• **PASSAGE RETENU**:
☆ ☆ ☆ ☆ ☆
10/21/09

Le Mur, une relique qui rapporte

 REUTERS/TOBIAS SCHWARZ

La plupart des morceaux du Mur sont repeints.
Pour les plus petits bouts,
on a choisi des tags aux teintes pastel


LE MONDE

Berlin Correspondante

Il repose dans un entrepôt anonyme à
l'extrémité nord de Berlin.
Le Mur, inoffensif, débité en milliers de morceaux.
Des segments entiers de 3,60 mètres de haut
sur 1,20 mètre de large et des montagnes
de petits fragments entassés dans
des cartons à fruits et légumes.

Sur des présentoirs, plusieurs centaines
de cartes postales sont incrustées
de minuscules éclats.

Le propriétaire des lieux, Volker Pawlowski,
est le principal "grossiste" des magasins
de souvenirs de la capitale allemande.
Il fournit aussi hôtels, institutions et entreprises.
 "Aujourd'hui, je détiens quasiment le monopole",
se vante-t-il, riant de ses concurrents
qui, selon lui, n'en sont pas vraiment.
 
La plupart des morceaux sont repeints.
Pour les plus petits bouts, on a choisi
des tags aux teintes pastel.
Et pas question de s'encombrer
de scrupules : "Le béton gris, ça ne
se vend pas bien."
☆ ☆ ☆ ☆ ☆
• **DONNÉES RECUEILLIES**:
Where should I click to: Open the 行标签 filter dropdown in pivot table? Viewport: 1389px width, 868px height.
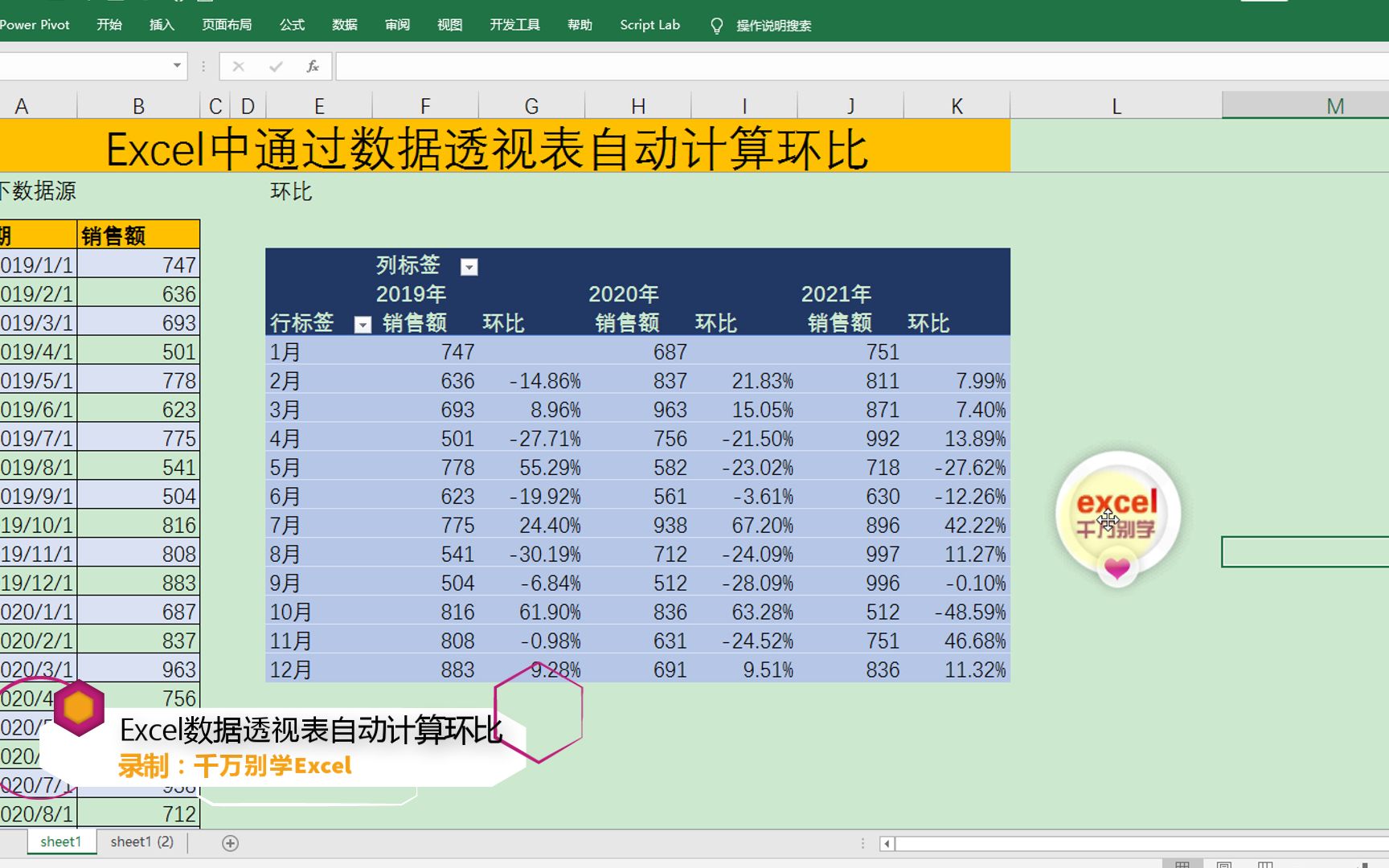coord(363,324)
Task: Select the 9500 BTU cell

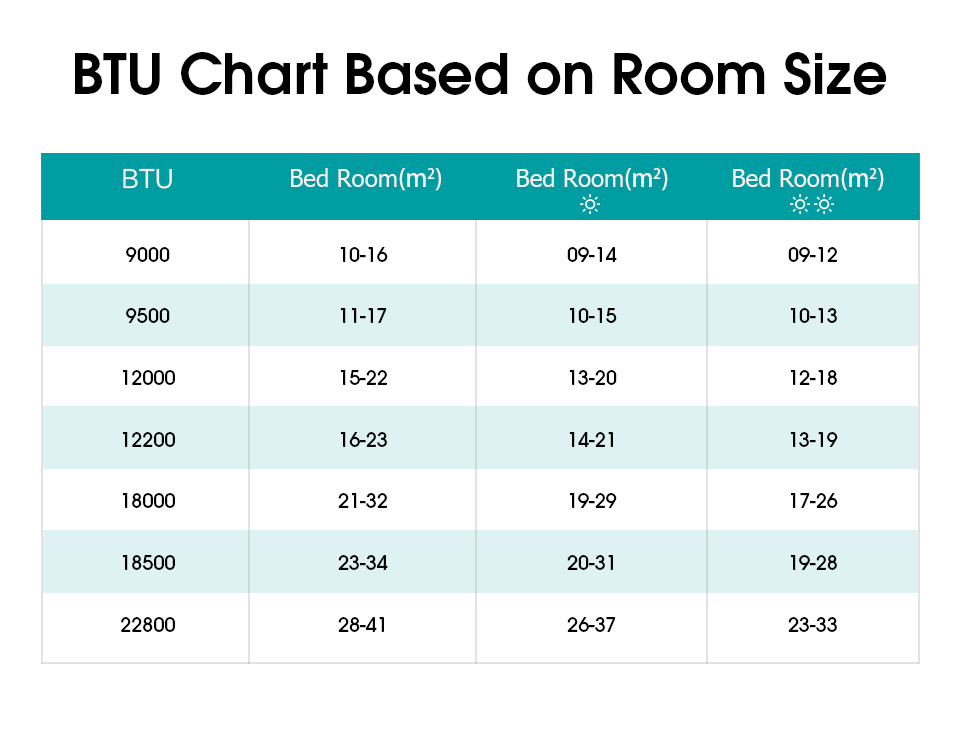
☆ ☆ ☆ ☆ ☆
• **TRAVAIL DEMANDÉ**:
A – Restituez sans modification le passage de l'article sur le commerce des fragments du Mur de Berlin qui va de « Des segments entiers » jusqu'à « la capitale allemande. ».
B – Rédigez la suite de l'article sur le commerce des fragments du Mur de Berlin, en reprenant juste après sa dernière phrase.

• **RÉPONSES PAR TÂCHE**:
A –
Des segments entiers de 3,60 mètres de haut
sur 1,20 mètre de large et des montagnes
de petits fragments entassés dans
des cartons à fruits et légumes.

Sur des présentoirs, plusieurs centaines
de cartes postales sont incrustées
de minuscules éclats.

Le propriétaire des lieux, Volker Pawlowski,
est le principal "grossiste" des magasins
de souvenirs de la capitale allemande.

B –
Mais des couleurs un peu trop fraîches
ne risquent-elles pas de rebuter les acheteurs ?

"La seule chose qui compte, c'est que
la pierre soit d'origine", affirme-t-il.
L'homme va et vient, d'un pas pressé.
Dans la cour, un camion charge
deux gros segments commandés
par un parc de loisirs en Bavière.
Avant la livraison, des artistes sont venus
redessiner les fresques d'antan.

Prix de vente : 7 000 euros la paire.
Ce genre de pièce trouve davantage
preneur cette année, avec
le vingtième anniversaire de la chute
du Mur.
Volker Pawlowski se frotte les mains.

Pour lui, tout a commencé en 1992.
L'idée lui vient en croisant des vendeurs
à la sauvette dans les allées
d'un marché aux puces.
Le Berlinois décide, lui,
de faire les choses en grand.
A l'époque employé dans le bâtiment,
il contacte des entreprises de
travaux publics chargées de recycler le Mur.

Mois après mois, il en rachète
près de 250 mètres.
Pour combien ?
Il ne veut pas le dire.

A 52 ans, M. Pawlowski assure qu'il lui reste
de quoi fournir ses clients
 "jusqu'à la fin de (sa) vie".
Pragmatique, le commerçant
décrit : "Le Mur, pour moi, c'est un produit
comme un autre.

C'est mon business." Il emploie trois personnes
à temps partiel pour faire tourner
cette affaire somme toute "très rentable".

Vingt ans après sa chute, le Mur a bel et bien
changé de nature. Les touristes à sa recherche
le trouveront plus facilement sur les étals
des marchands de souvenirs que
dans les rues de la capitale allemande : à l'exception
de quelques rares tronçons, il ne reste aujourd'hui
 plus rien du "rempart anti-impérialiste"
de 155 kilomètres qui encercla Berlin-Ouest
pendant vingt-huit ans.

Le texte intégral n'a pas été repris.